Al rozar con los dedos la lámina capital, el tarotista presagiaba para el
núbil, amores galantes y boda. Sin
embargo, el volumen de las palabras, perdía cuerpo antes de llegar a sus oídos.
Comenzaba a sospechar que una vida no sería suficiente para saborear ese inalcanzable elixir;
si existiera algo apenas cercano, debía alojarse en
algún lugar más impreciso o recóndito que el afamado músculo
sin pausa.
Tan sólo pudiera él reconocer ese componente oculto que
advierte la autenticidad o engaño
de esa sustancia enigmática.
Su perspicacia, si acaso, alcanzaba a identificar en una
ínfima franja de piel que asomaba por detrás del tejido de lana apretado, la nuca de su
distante amado.
¡Qué juego más perverso aquel del ángel vendado que además de flechas de oro también dispara saetas de plomo que
consiguen quitarlo todo!¡Absurdo dislate
encomendarse a ese sentimiento extranjero con la esperanza de remediar el
sinsentido de una existencia!
Creíase vencido por haber
renunciado a toda pretensión de obtener
favores de dioses prestos a desviar el atribulado derrotero; cuando, cierto día, infundido de valor, decidió obrar.

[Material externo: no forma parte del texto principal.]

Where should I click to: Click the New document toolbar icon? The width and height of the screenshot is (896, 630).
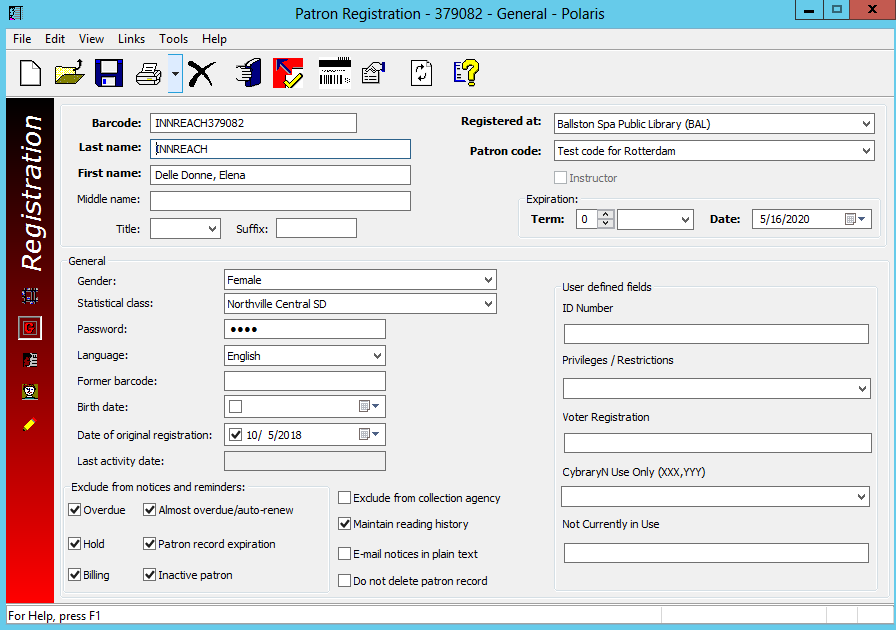click(31, 73)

Para orquestar el engaño más sublime, memorizó
cada uno de los gestos de hondo romanticismo atrapado en la superficie de un
rectángulo opaco.
Examinó con justo detalle el distanciamiento
entre las desnudas escápulas; la mansa
distensión del entrecejo;
el dulce roce de la lengua en la comisura; la plácida caída
del antebrazo sobre el muslo; la oquedad perfilada por las falanges al plegarse; el grácil contrapposto. Pletórico de ardor y acuciado por la exigüidad del tiempo, ejecutó los actos de modo tal que nadie
pudiera desnudar el diseño de su obra pero
que todos al recordarla, escucharan el eco de una historia de amor jamás vista.